## 本文
"""
旧交通博物館

所在地 東京都千代田区神田須田町
竣工 1936年(昭和11年)
設計 土橋長俊
鉄道省東京改良事務所





男っていうのは、一生のうちに一度くらいは
「のりもの」が好きになる時期がありますよね・・・
僕にもありました・・・懐かしい・・・

確か幼稚園くらいの時だったと思います。
家族でここを訪れて、展示されてた新幹線の前で
記念写真を撮ったんだなぁ・・・
あのころの記憶はもうほとんどありませんが
まさか、またここを訪れるようになるとは・・・
しかも、「のりもの好き」の男の子から
「建築狂」の大学生になって・・・





旧交通博物館



かつて日本中の「のりもの好き」の子供たちをときめかせてくれた
多くの人に愛された博物館・・・
新しく大宮にできた「鉄道博物館」に役割をバトンタッチしてから
今は人知れず、ひっそりと余生を過ごしています。





2006年に閉館してから展示品はすべて移され
屋外展示品なども撤去されています。
今は短いレールだけが残っていますが
かつては右側に0系新幹線
左側にD-51蒸気機関車の「頭」が設置されていました。
かつてここで何万人もの子供たちが、家族と一緒に
笑顔で記念撮影をしていたんですね・・・
そして、僕もその一人だったんですよね・・・何か泣きそう・・・





昔は家族連れの歓声でにぎわっていたエントランスも
今はひっそりと静まり返っています。
時折通りがかった人が看板をちらっと見て行くだけ・・・
ドアの横の看板には「ありがとうございました」の文字・・・
あぁ・・・「ありがとう」を言うのはこっちの方ですよ・・・





ノスタルジーに浸るのはこれぐらいにして・・・
あれから十ウン年経って建築狂になってしまった今
改めて「建築」として交通博物館を見てみたいと思います。
その前にまず交通博物館の歴史をちょっと紹介。

初代「鉄道博物館」は1921年、東京駅構内にオープンしました。
結構歴史のある博物館なんですね。
その後1923年の関東大震災のあと、同じ場所に再建されましたが
だんだん収蔵品が増えて手狭になり
1936年に、現在の場所に「交通博物館」として移転してきました。
かつてここには中央線の「万世橋駅」という駅があって
交通博物館は万世橋駅に付属する形でオープンしました。
その後、万世橋駅は利用者の減少により1943年に事実上廃止となりました。
ちなみに、今でも旧万世橋駅のホームが残っています。
"""
## 保存資料
"""
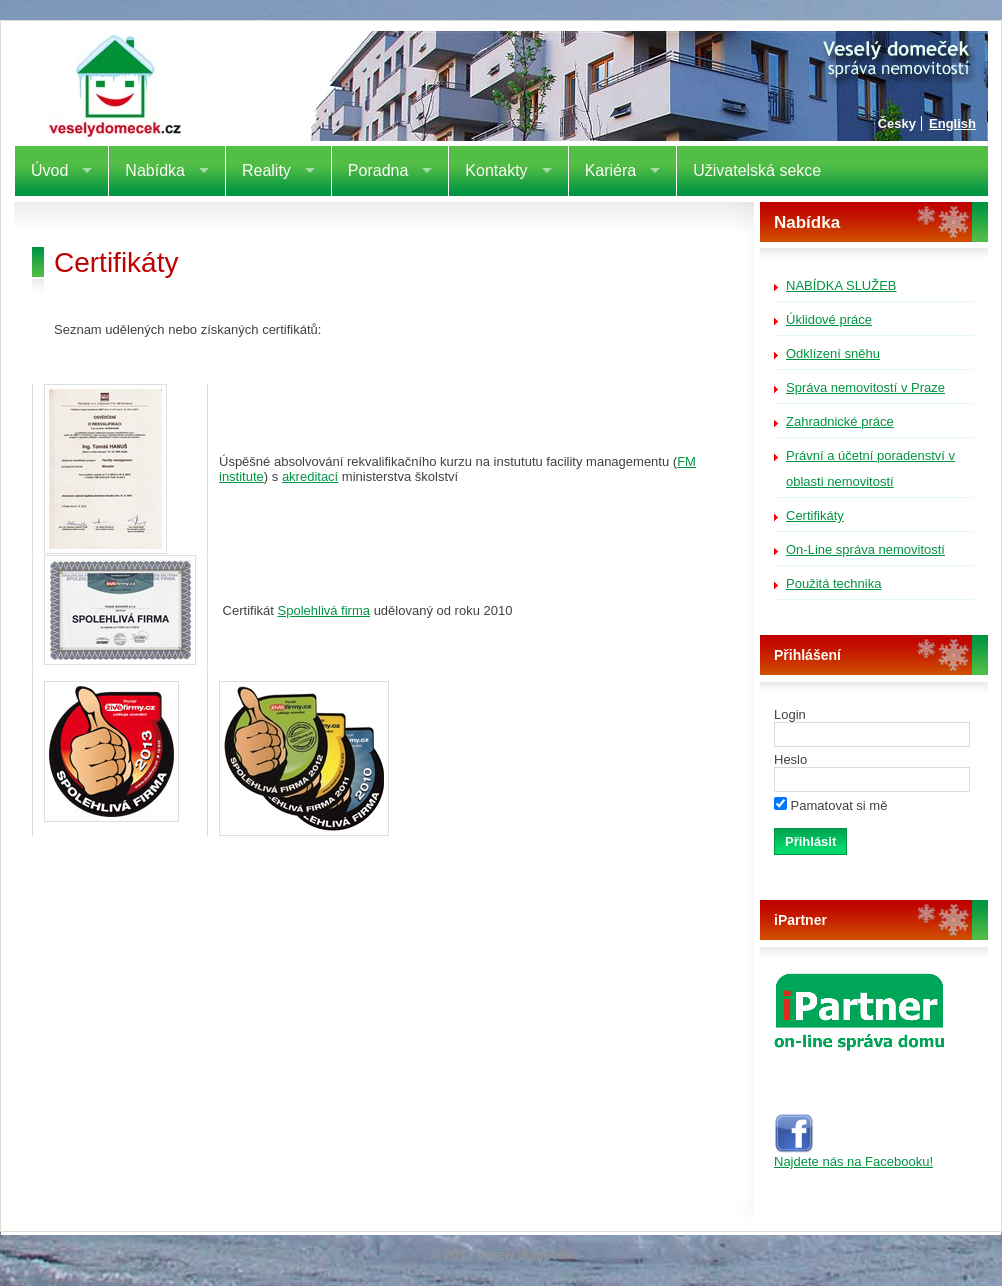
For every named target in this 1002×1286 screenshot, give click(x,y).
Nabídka (155, 170)
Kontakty (496, 170)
"""
## 課題内容
旧交通博物館の本文のうち、「初代「鉄道博物館」は1921年、東京駅構内にオープンしました。」から「交通博物館は万世橋駅に付属する形でオープンしました。」まで（「交通博物館は万世橋駅に付属する形でオープンしました。」を含む）を、「1936年」を「昭和11年」に改めて書きなさい。

## 解答全文
初代「鉄道博物館」は1921年、東京駅構内にオープンしました。
結構歴史のある博物館なんですね。
その後1923年の関東大震災のあと、同じ場所に再建されましたが
だんだん収蔵品が増えて手狭になり
昭和11年に、現在の場所に「交通博物館」として移転してきました。
かつてここには中央線の「万世橋駅」という駅があって
交通博物館は万世橋駅に付属する形でオープンしました。